Antes de falar sobre os pontos que constam na acusação, José Sócrates disse querer esclarecer alguns pontos: "Considero que a ideia de jogo limpo é a ideia máxima que deve presidir à nossa doutrina penal".

"A renúncia dos meus advogados foi decidida por eles", esclareceu José Sócrates, que se apresentou hoje sem advogado, considerando "uma gravíssima injustiça" sugerir que as sucessivas renúncias foram ideia sua. "Se acham que isto foi tudo preparado, encenado, estão enganados", acrescentou.

Durante cerca de meia hora, além de repetir aquilo que foi considerado como lapso de escrita na acusação do Ministério Público, a propósito do crime de corrupção para ato ilícito - que constava na acusação como ato lícito -, de repetir que considera injusta a sua pronúncia para julgamento, o ex-primeiro-ministro voltou ainda a falar sobre o facto de o ex-presidente do Banco Espírito Santo (BES) Ricardo Salgado continuar em julgamento mesmo depois do diagnóstico da doença de Alzheimer.

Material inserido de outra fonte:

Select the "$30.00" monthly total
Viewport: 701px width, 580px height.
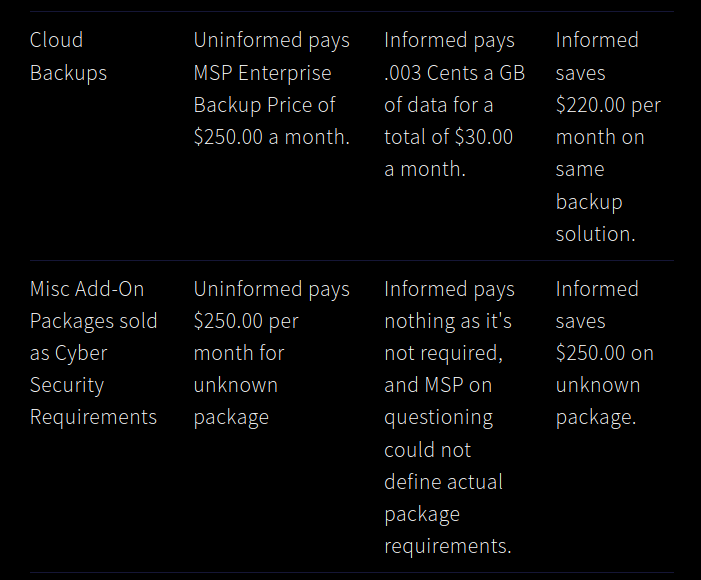point(483,137)
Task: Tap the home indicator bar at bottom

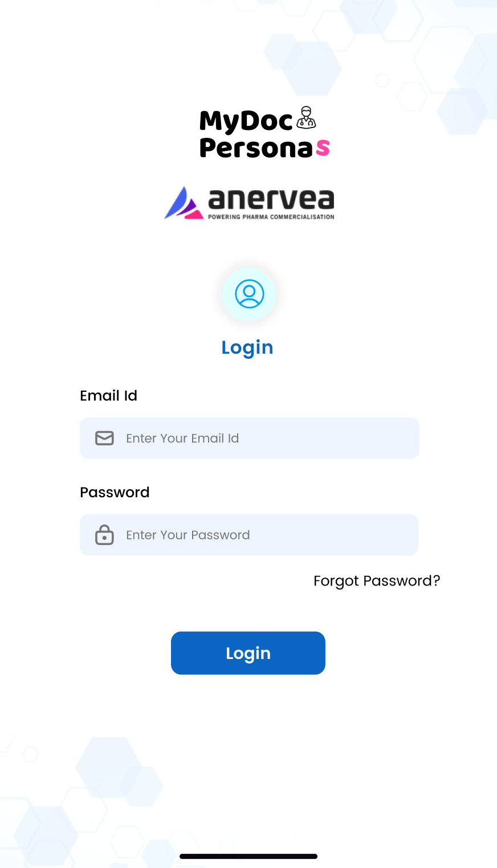Action: 249,856
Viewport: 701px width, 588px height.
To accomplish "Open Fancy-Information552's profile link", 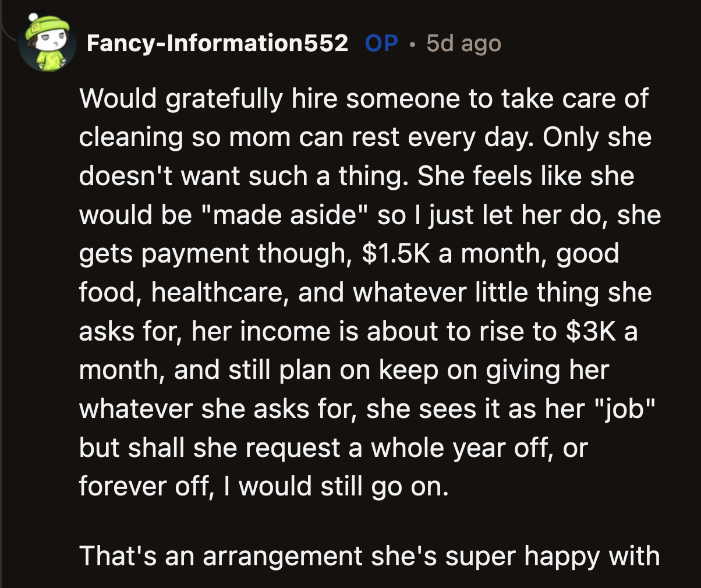I will pyautogui.click(x=218, y=42).
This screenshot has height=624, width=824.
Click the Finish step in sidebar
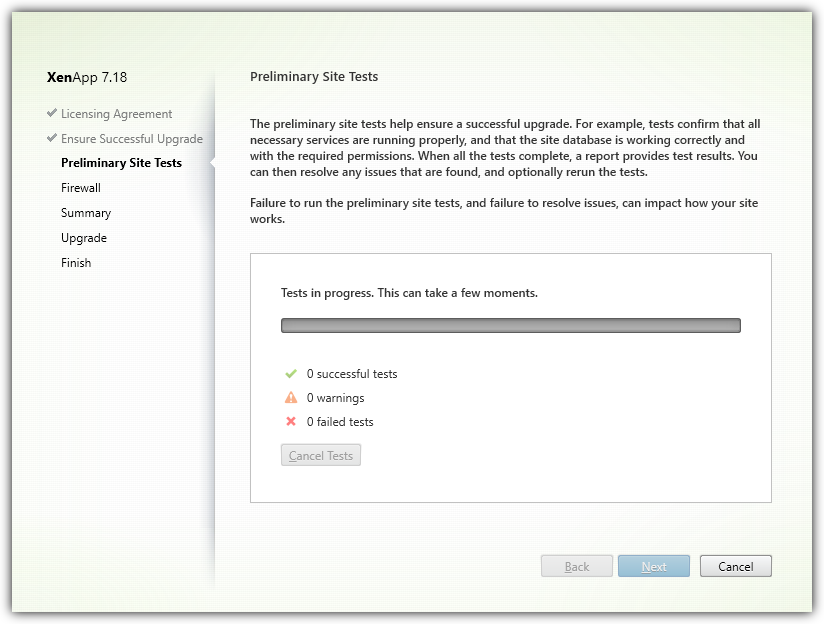coord(76,263)
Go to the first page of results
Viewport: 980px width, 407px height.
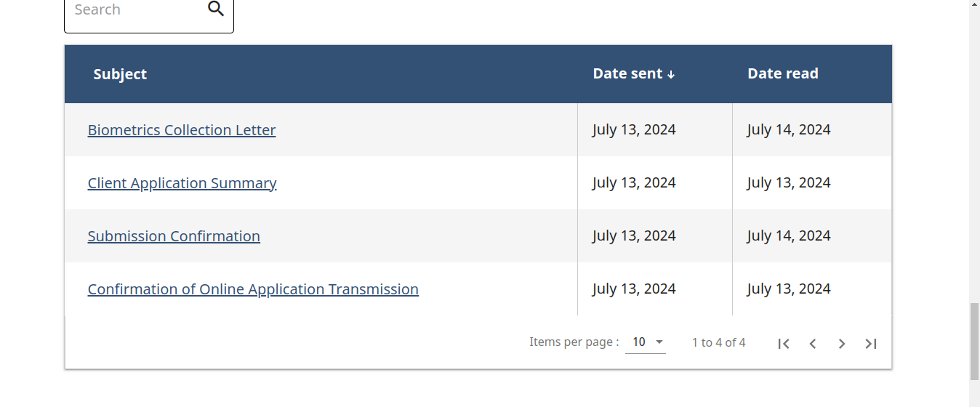coord(783,344)
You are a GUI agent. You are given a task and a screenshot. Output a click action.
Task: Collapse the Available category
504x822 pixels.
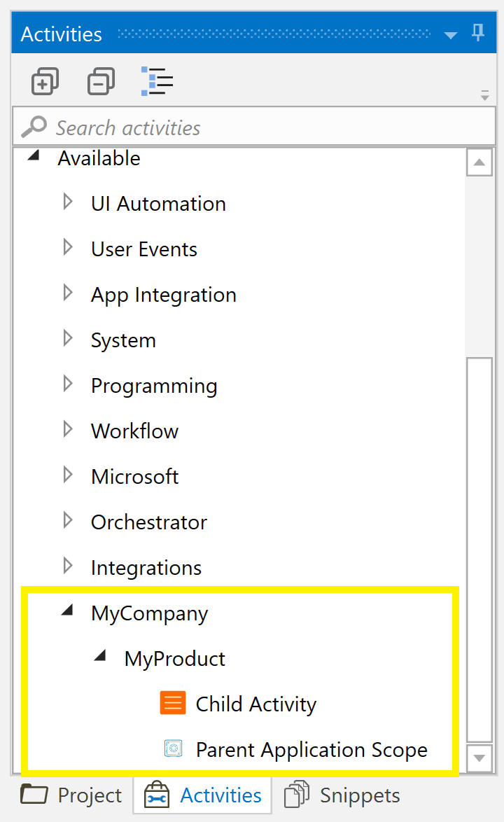(x=33, y=155)
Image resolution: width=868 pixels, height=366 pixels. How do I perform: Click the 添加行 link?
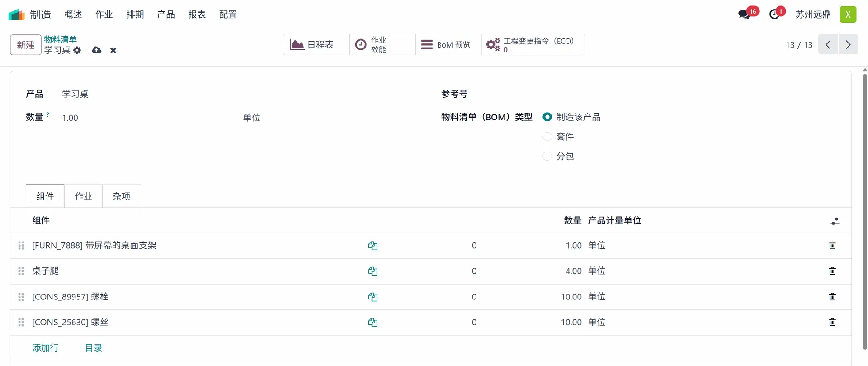tap(45, 348)
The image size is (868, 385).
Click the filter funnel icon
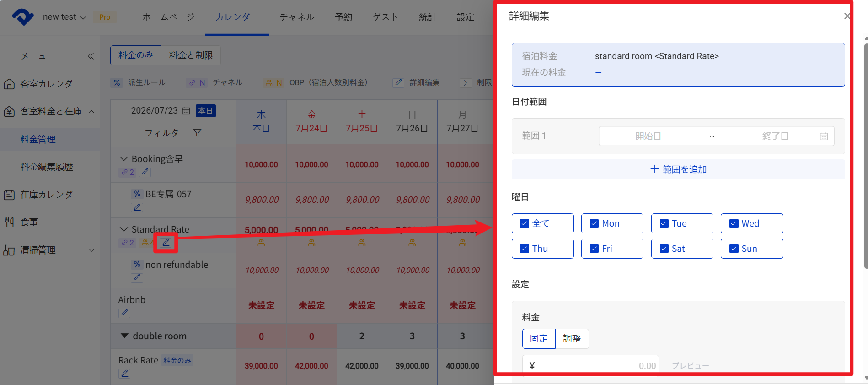(198, 133)
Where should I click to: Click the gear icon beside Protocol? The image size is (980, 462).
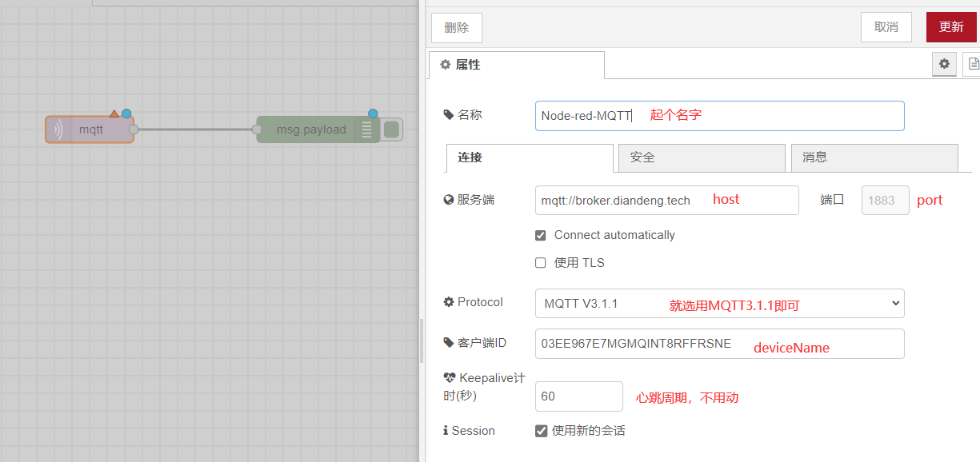click(450, 301)
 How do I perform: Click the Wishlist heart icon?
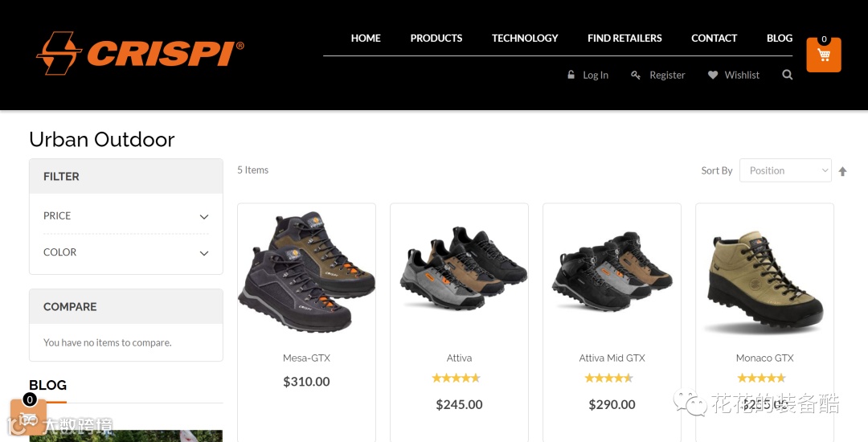coord(713,75)
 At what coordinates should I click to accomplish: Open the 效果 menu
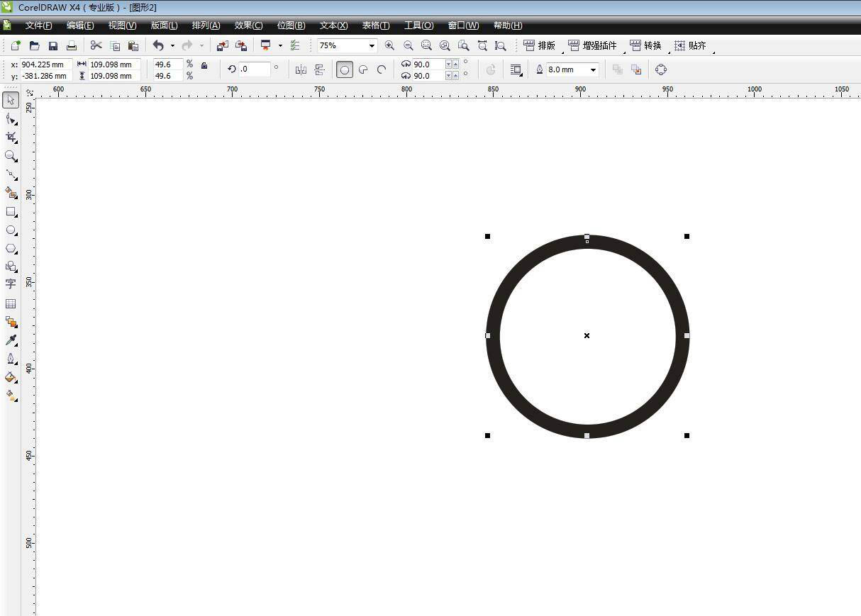pos(248,25)
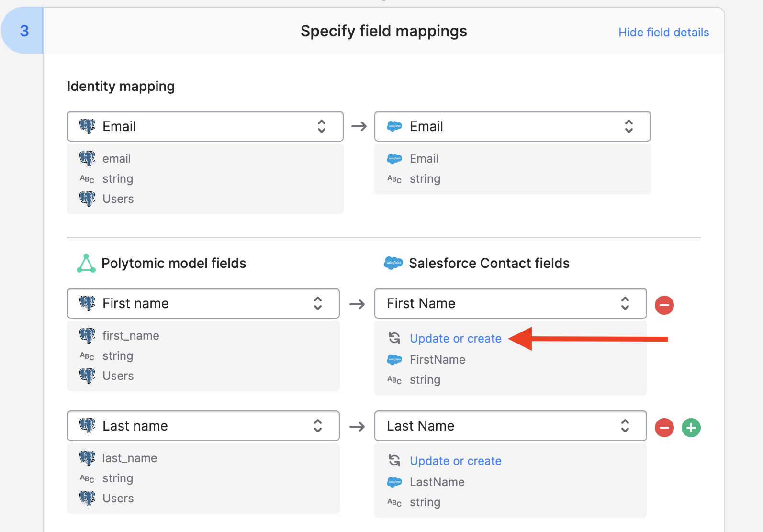This screenshot has height=532, width=763.
Task: Click Update or create under Last Name
Action: (x=455, y=461)
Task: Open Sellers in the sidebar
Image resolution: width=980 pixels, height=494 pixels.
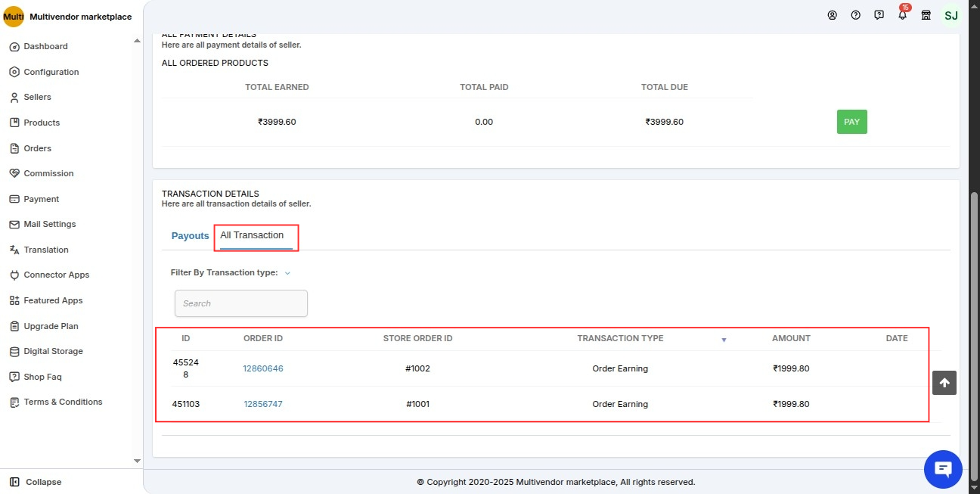Action: click(37, 97)
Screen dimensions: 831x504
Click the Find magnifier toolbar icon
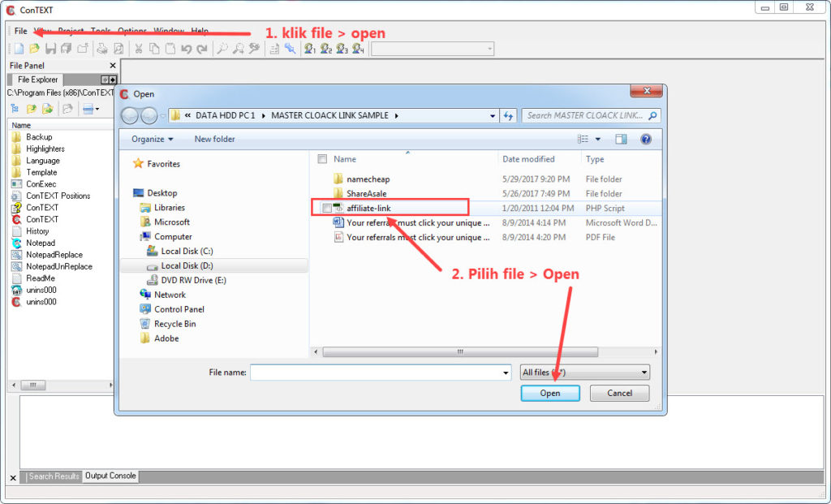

José Sócrates quis ainda apontar o dedo ao tribunal e ao Ministério Público a propósito da inquirição de Célia Tavares, a 18 de junho, tendo considerado que a sessão "foi transformada em matéria de exposição e de julgamento público".

"Eu ouvi o interrogatório com um sentimento de repugnância. A palavra é náusea", disse o ex-primeiro-ministro, que falou ainda num "assassinato de caráter" relativamente a Célia Tavares, que disse ter tido uma relação com José Sócrates entre 2012 e 2014, confirmou ter recebido envelopes com dinheiro, entregues pelo motorista do ex-primeiro-ministro, João Perna, também arguido neste processo.

Para demonstrar que "a proteção da vida privada não desaparece à porta dos tribunais", José Sócrates decidiu ainda fazer um resumo do filme alemão "A Vida dos Outros": "Qual é o paralelo, perguntam. Na RDA, como aqui, o Estado acha que pode possuir a vida privada das pessoas e usá-la quando for mais conveniente para ferir as pessoas. Passou a possuir a intimidade dos outros e usou-a para me atingir pessoalmente e para atingir a memória que me é querida de uma relação privada. O problema é que o Estado passe a considerar a sua própria intimidade".

O antigo primeiro-ministro socialista é um dos 21 arguidos deste processo e responde, entre outros crimes, por três de corrupção, por ter, alegadamente, recebido dinheiro para beneficiar o grupo Lena, o Grupo Espírito Santo (GES) e o 'resort' algarvio de Vale do Lobo.